Search code examples
python-3.xgzipfile-comparison

Compare compressed files with gzip and filecmp modules returns False on python 3.10


When I run the following code on python3, the result of the filecmp() is False. Why is it so? I thought compressing twice the same file would output two files with the same exact content.

import filecmp
import shutil
import gzip

with open('base_file.fastq', 'rb') as f_in:
  with gzip.open('compressed_one.fastq.gz', "wb") as f_out:
    shutil.copyfileobj(f_in, f_out)


with open('base_file.fastq', 'rb') as f_in:
  with gzip.open('compressed_two.fastq.gz', "wb") as f_out:
    shutil.copyfileobj(f_in, f_out)

filecmp.cmp('compressed_one.fastq.gz',  'compressed_two.fastq.gz', shallow=False)

Solution

  • The gziped file is a structured file rather than just a file with some bytes. It has header information, compressed content, and a footer. When you create a gzip file, the header and footer is also added to the compressed file content.

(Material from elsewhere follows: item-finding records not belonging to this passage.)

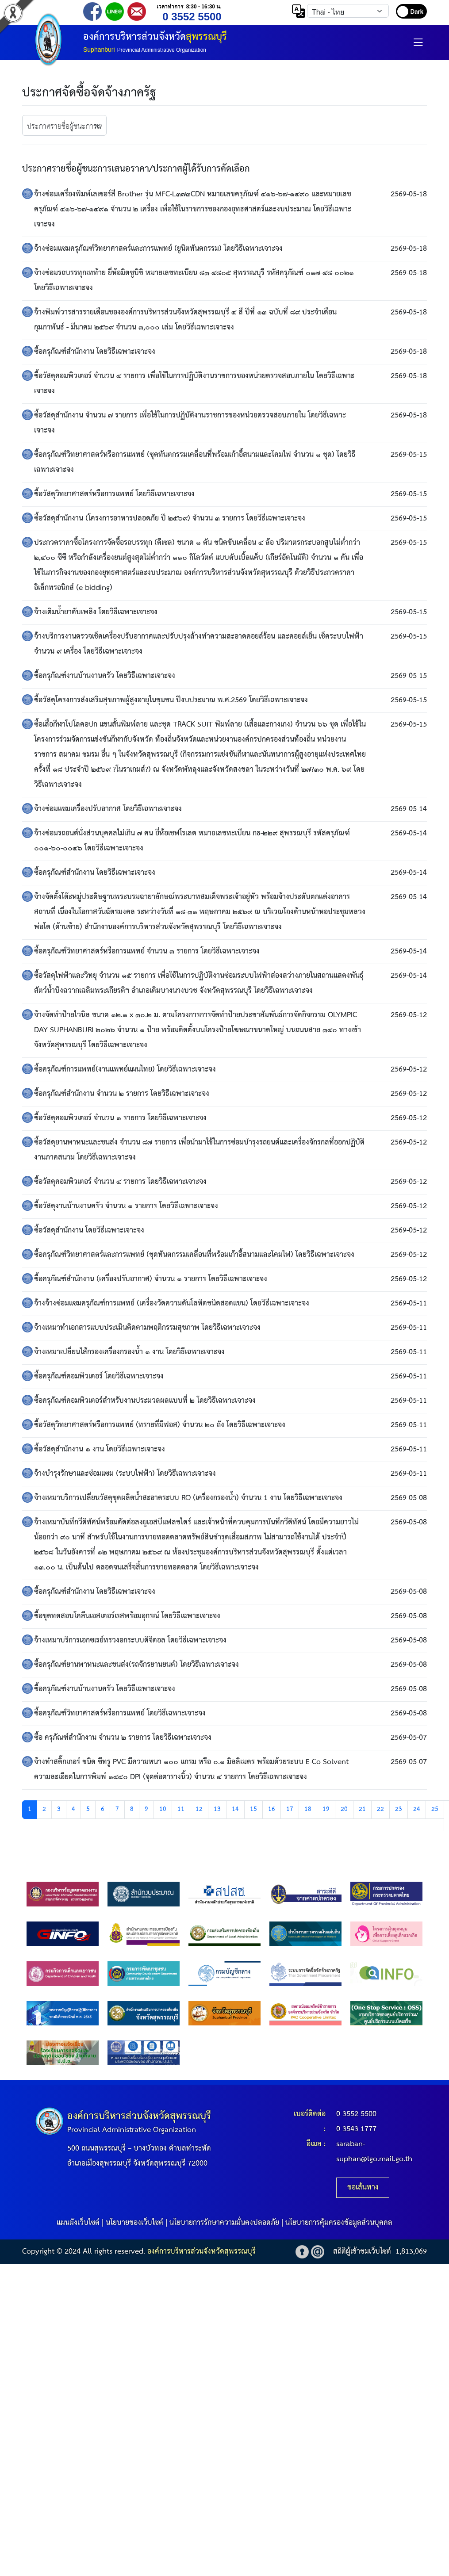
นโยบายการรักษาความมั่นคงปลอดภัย (224, 2223)
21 (362, 1809)
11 (180, 1809)
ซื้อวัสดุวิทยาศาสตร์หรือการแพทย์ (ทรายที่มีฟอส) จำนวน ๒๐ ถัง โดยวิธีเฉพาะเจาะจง (159, 1425)
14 (235, 1809)
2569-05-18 (409, 194)
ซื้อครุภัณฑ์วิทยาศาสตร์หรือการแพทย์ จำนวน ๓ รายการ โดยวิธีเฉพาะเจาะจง (147, 951)
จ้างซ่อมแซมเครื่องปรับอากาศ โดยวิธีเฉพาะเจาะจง (108, 809)
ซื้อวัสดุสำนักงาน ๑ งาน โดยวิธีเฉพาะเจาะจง (99, 1449)
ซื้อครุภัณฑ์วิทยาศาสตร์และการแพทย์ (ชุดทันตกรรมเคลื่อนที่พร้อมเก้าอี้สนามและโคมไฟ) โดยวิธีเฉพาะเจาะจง (194, 1255)
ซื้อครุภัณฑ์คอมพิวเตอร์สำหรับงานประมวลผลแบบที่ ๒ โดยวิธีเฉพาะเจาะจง (145, 1400)
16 (271, 1809)
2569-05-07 (409, 1737)
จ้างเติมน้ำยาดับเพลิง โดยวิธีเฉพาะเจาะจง (95, 612)
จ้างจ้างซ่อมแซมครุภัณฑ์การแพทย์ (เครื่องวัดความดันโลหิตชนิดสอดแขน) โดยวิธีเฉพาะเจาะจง (171, 1303)
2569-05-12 (409, 1015)
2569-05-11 (409, 1303)
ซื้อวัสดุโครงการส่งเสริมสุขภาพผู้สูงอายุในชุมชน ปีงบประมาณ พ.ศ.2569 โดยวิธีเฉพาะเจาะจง (171, 700)
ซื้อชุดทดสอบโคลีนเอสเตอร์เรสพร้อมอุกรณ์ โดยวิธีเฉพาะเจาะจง (127, 1616)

    In your case, you are compressing the same file twice with the same compression code and level, so the compressed content will be same. But the gzip header is going to be different. As per the documentation python allows you to configure the header values of filename and modification_time. If these are not specified, a default value like current time is used.

    In your case, every time you compress the same file, everything remains the same but the header is different. So there is a change in the file content and filecmp returns False. If you want to make the output files the same, then you can use:

    gzip.GzipFile(filename=None, mode=None, compresslevel=9, fileobj=None, mtime=None)

    to compress the contents, with identical header information.